Дело в том, каковы обретения и потери. И категорию качества никто не отменял. Если формальные находки (изобретения, выдумки, "сочинительства") иногда забавляют, даже увлекают, то потери смысла – удручающие.

С памятью ничего нельзя поделать. И сравнивать никто не запретит. Да и зачем забывать?.. Великолепный и мрачный спектакль Л. Додина с декорациями Э. Кочергина – гигантским моллюском, который заглатывал и поглощал в себе людей. Смоктуновского – Иуду, который истязал, убивал людей словом, и Георгия Буркова – Степана, и Анастасию Георгиевскую – Арину, и скромнейшего актера неразделенного еще МХАТ Голубина – незабываемого в роли Павла. Иудушек Малого театра – Виталия Доронина и Владимира Кенигсона; душераздирающую игру Натальи Вилькиной в роли Анниньки. Насколько мы стали беднее! И как жалко тех, кому нечего вспомнить.

"Умертвия", которые аксессуарно, с помощью подушек-перин-кулей, набитых ватой, шкафов-гробов, иглы с толстой нитью, "организует" в своем спектакле Серебренников, не только не ужасают, не удручают, но в похожести и спешке чередования дают ощущение монотонности, скуки.

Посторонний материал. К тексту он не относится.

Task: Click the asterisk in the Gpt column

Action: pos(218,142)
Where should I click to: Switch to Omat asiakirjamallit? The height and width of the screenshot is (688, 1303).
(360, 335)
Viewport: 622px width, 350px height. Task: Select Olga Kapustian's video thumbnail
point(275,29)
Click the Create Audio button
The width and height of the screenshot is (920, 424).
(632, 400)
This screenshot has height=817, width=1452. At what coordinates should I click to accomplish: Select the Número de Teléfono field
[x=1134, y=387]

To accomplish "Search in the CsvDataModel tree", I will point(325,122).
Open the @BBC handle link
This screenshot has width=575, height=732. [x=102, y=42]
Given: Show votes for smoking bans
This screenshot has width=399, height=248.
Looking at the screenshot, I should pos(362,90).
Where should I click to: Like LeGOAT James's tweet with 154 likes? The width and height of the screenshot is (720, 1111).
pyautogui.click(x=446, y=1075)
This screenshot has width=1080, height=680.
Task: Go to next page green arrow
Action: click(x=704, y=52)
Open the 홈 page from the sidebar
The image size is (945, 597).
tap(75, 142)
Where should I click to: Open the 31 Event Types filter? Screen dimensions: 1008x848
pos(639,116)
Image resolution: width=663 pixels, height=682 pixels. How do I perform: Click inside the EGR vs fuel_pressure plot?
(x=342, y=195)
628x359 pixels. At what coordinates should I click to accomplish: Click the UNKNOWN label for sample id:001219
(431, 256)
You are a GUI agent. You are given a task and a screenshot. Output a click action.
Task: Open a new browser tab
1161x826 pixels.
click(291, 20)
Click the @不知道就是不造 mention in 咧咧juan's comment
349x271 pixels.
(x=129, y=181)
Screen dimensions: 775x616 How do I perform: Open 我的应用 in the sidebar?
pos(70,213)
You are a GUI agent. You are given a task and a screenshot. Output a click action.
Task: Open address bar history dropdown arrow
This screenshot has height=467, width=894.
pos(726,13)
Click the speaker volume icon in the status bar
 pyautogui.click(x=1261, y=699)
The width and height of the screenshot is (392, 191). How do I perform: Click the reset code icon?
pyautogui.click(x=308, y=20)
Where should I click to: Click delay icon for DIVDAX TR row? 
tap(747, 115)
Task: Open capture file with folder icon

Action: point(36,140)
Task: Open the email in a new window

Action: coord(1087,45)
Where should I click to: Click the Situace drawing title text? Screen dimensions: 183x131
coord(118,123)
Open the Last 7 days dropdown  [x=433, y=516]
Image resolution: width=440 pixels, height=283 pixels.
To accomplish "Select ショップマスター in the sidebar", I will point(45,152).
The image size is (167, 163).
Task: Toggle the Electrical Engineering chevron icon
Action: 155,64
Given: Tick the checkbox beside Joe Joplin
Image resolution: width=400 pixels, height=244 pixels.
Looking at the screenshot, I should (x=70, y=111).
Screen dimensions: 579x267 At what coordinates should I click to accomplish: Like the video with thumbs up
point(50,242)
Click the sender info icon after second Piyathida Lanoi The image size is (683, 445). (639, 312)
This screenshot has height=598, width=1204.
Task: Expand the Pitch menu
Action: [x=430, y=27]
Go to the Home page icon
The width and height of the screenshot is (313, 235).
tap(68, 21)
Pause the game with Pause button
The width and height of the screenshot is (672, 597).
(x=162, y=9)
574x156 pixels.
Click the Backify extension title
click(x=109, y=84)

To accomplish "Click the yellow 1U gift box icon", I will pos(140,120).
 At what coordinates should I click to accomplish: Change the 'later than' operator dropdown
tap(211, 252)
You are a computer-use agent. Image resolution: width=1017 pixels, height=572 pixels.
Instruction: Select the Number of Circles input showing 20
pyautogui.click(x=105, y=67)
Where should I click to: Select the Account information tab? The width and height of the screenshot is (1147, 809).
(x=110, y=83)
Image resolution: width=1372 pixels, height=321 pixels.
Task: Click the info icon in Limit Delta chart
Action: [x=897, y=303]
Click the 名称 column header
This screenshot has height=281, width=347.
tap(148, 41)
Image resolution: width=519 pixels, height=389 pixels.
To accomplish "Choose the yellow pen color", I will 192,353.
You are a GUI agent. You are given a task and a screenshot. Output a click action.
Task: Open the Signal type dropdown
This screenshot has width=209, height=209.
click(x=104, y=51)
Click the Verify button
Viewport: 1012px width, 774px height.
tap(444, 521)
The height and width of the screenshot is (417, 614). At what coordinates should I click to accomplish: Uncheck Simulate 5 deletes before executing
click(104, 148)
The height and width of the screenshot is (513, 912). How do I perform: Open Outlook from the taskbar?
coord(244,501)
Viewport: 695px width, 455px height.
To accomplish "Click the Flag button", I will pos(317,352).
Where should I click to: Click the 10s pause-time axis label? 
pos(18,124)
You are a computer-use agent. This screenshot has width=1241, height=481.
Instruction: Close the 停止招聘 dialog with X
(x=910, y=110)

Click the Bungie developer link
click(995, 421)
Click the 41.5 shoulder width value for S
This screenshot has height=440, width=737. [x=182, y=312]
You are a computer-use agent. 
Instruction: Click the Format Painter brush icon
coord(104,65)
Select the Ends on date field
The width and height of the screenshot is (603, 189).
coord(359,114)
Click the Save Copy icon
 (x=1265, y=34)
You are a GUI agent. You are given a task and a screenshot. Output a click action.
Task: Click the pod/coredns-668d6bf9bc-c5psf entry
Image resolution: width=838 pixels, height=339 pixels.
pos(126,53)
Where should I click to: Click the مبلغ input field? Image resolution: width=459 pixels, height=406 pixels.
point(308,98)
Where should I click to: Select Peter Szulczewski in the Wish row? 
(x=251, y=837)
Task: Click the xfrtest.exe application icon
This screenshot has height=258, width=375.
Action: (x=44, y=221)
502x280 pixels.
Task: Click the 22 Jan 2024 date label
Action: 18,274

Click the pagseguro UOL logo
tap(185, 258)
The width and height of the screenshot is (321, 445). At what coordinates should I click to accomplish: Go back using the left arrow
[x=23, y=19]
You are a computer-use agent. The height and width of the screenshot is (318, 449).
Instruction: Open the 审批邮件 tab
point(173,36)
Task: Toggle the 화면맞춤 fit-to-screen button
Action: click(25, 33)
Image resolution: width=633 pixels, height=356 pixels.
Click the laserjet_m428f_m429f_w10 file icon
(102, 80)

У Додина в "Головлевых" смерти человеческие рождали сострадание, страх.

Нельзя даже тоннами ваты и метражами белого полотна показать на сцене снег на унылой российской равнине, в который "уходят", зарываются мертвецы. Можно дать иллюзию присутствия ледяного безнадежного дыхания.

Режиссер Серебренников, увлеченный словоговорением ничуть не меньше Порфирия Головлева, в своем безатмосферном, кажется, и безвоздушном спектакле пропускает мгновения тишины, в которую перед смертью погружен каждый из героев. Тишина настигает их. Как иссякание сил, как мука самоосуждения, ужас открывшегося знания о себе.

У Салтыкова эти моменты – наиважнейшие. Режиссер (он же и сценарист) то ли пропускает их, то ли не может с должной мощью выразить через актеров. Это пробуждение "одичалой совести". Эту опоздавшую, бесполезно проснувшуюся на краткий миг, не дающую права на прощение, но – человечность. Перед смертью вслух и безгласно Головлевы спрашивают об одном. Арина – немым причитанием по погубленным детям: "И для кого я припасала?". Порфирий (в романе замерзающий на мартовском ветру): "Что такое? Что такое сделалось?! Где... все?" Ничего этого в новых мхатовских "Головлевых" нет. Из ватных кулей, куда залезает Иудушка-Миронов, не расслышать. А помнится, у Додина в черном просвете с огромной высоты сценического пространства на Тверском падал и серебрился снег. Или звезды. Космос раскрывался, манил.